Hitch-22: A Memoir

August 26, 2010

This book has been reviewed absolutely everywhere; mostly, it seems, by Pharisees at pains to express their gratitude that they in no way resemble the great Christopher Hitchens. Indeed, The Guardian's Decca Aitkenhead gave over her entire interview to explaining in a frenzy of self-righteousness that she didn't like him and anyway he was a drunk.

It's true that, once alienated, Hitchens looks to swap offensiveness for offences taken. His dust jacket is a close-up of the man drawing heavily on one of the many thousands of cigarettes he has smoked, defying them to kill him and defying also his well-intentioned reader to disapprove and stop him.

The enviable recognition, the notoriety, the controversiality, the sheer cheek and bounce of the man are not, surely, the topics that should first preoccupy pious readers of Times Higher Education concerned that the books whose subject matter is the state of the world should be well-written, well-informed, judicious, balanced - if not wholly without the unsteadiness of strong feeling - and expressive of a coherent-enough vision of human bondage.

Hitchens embodies all these exigent qualities in abundance. He also possesses the vitality of three men, and enough love of life and of others to fill the hearts and the biographies of the several splendid writers whose close friendship is so richly celebrated in these pages - Martin Amis, James Fenton, Ian McEwan, Salman Rushdie and, in a dying fall, Edward Said. He turns a beautiful sentence, is frequently funny enough to make one laugh aloud, loves the best, the right books, knows from the inside and is utterly lighthearted and dead serious about the acute dangers of low-intensity conflict (Iraq), sudden and bloody liberation (Ceausescu's Romania), and backstreet bombing (Belfast) - all the while shaking the hands of monsters (General Jorge Videla of Argentina) and saints (Nelson Mandela).
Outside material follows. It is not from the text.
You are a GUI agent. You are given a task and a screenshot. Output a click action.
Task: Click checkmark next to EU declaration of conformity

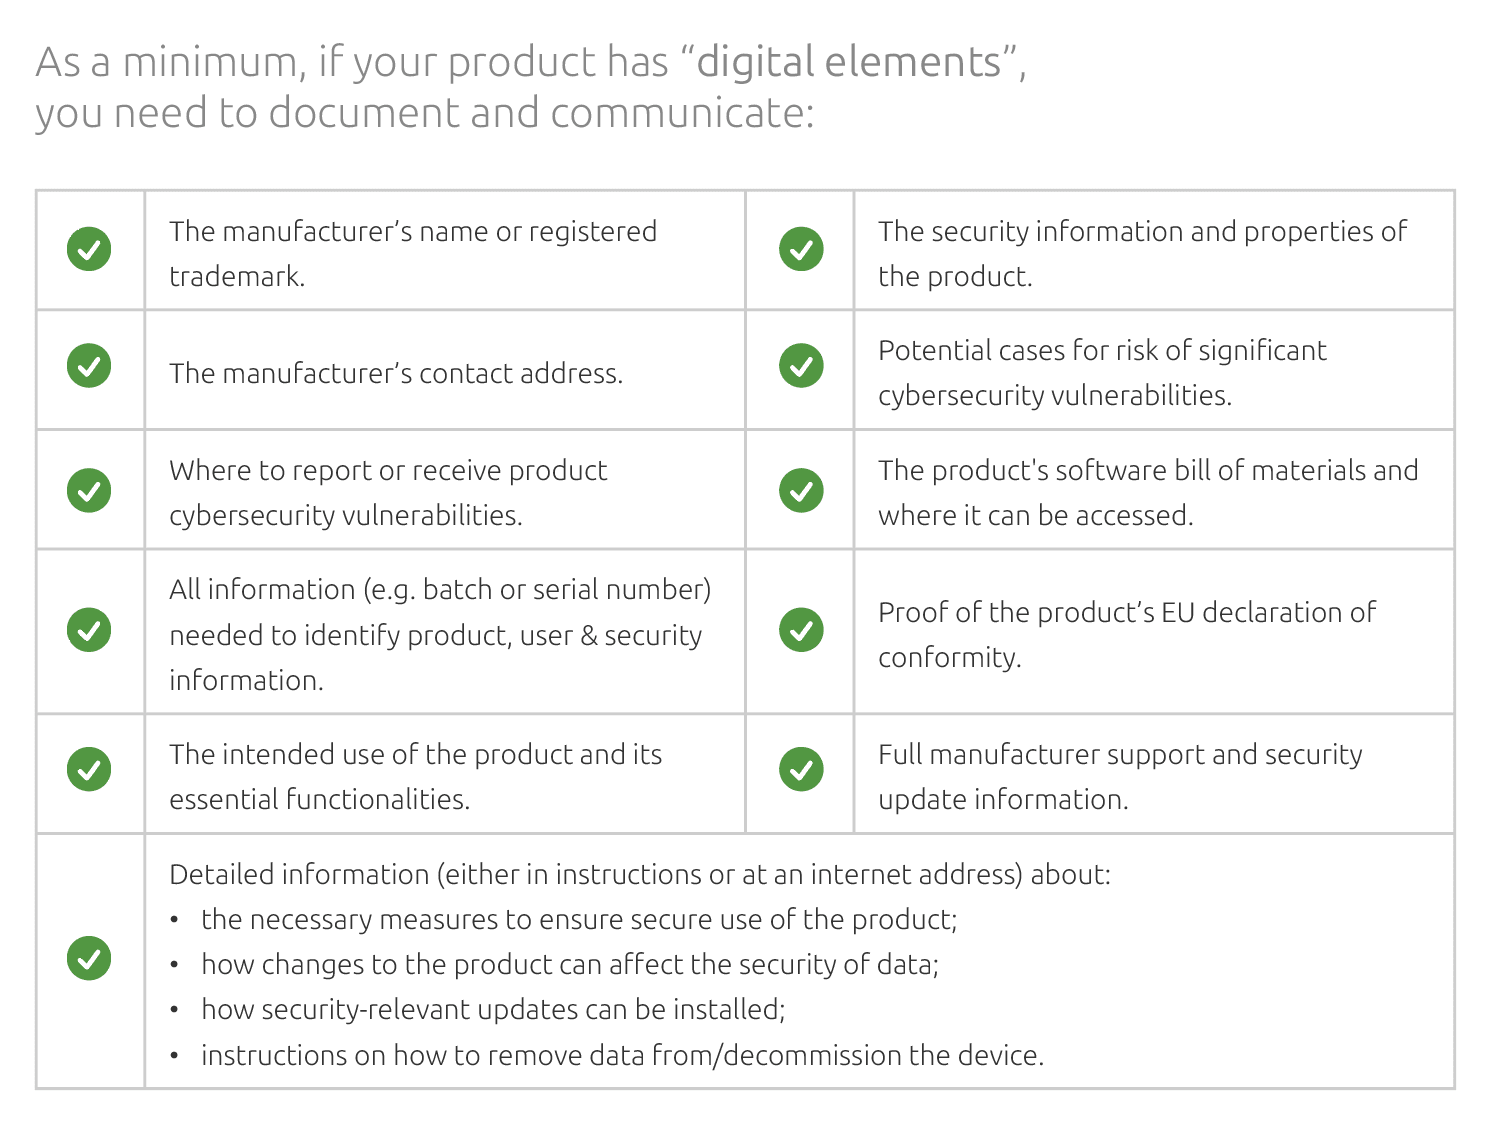click(x=801, y=630)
He has met every political celebrity and, however partisan in his judgement (which of us is not?), never fails to make his cutting insights slice open bleeding truths, about Gore Vidal or Norman Mailer, say, on his own side, or Noam Chomsky or (even) Edward Said on the other, when a clash of principle over the interpretation of the present caused irrevocable division.

For Hitchens is a man for whom any and every political act is moral. This is a frightful burden; borne as unshakeably as Hitchens bears it, it would make ordinary politics impossible to conduct. It renders Hitchens himself resolutely blind ("I see no signal") to any distinction between his own conviction and certainty itself. But - my word! - it fairly braces lax or morally paralytic readers to sit up a bit straighter, even to stand up for what feels right.

In a useful rule of procedure for the practical criticism of ideas, Hitchens recommends us to pay much more attention to how a thinker thinks rather than what he thinks.

Naturally, all his likely readers will know of Hitchens' vehement support for the decision to invade Iraq. It is still a bit weird to realise just how many liberal-minded people turned out to protest against the dislodging of a horrible tyrant whose record, here so abundantly documented with now-forgotten atrocities (Kurdistan chemical warfare, the slaughter and expropriation of the Marsh Arabs, mass graves outside Baghdad, Saddam's snuff movies), was so much worse than the monsters previously dislodged by "liberal intervention" in Serbia or Sierra Leone. "Not in my name" rang in his ears with an emetic sanctimony and remains an abominable affront to liberty itself and the gracious freedoms of the 1776 Declaration.

Such are the momentous admonitions of Hitchens' autobiography directed at bien pensant, mildly principled and perfectly safe academics with no ambition to win the queasy fame of television's soft-hard talk. The life lived and betokened in his fluent, just occasionally hasty and too-voluble writing enacts a dramatic message. Consider not what but how he thinks and lives. In 2007 he took the oath of American citizenship with characteristic bravura, swank even, before the Director of Homeland Security and beside the historic Potomac.

This is how Hitchens' thinking about the necessity of atheism, and the stupendous freedoms of the "many Americas" he relishes and admires, translates into action. "America's is the only revolution still going strong," he writes. It is an aphorism one might set for discussion in an exam paper to try out the depth and tenacity of that loose-mouthed, routine anti-Americanism easily found in any academic canteen.

His vivid, nonchalant, talkative, gripping narrative cannot be emulated. It is immensely generous-hearted, its celebration of great friendship, if impossible to emulate (who else knows all the best writers of the day?), then a high ideal worthy of all our aspirations; his is the work, no doubt, of a monster raving loony ego, but then you'd need one to bring off such a glorious, laughter-filled, gallant and garish epic. Whatever his passport, he belongs incorrigibly to English literature in that wide apse of the Pantheon where the great tradition of traveller-intellectuals and defenders of the faith of freeborn Englishmen and women is commemorated. I hope it is a long time before his statue is needed there.

Hitch-22: A Memoir

By Christopher Hitchens. Atlantic Books, 448pp, £20.00. ISBN 9781843549215. Published 3 June 2010.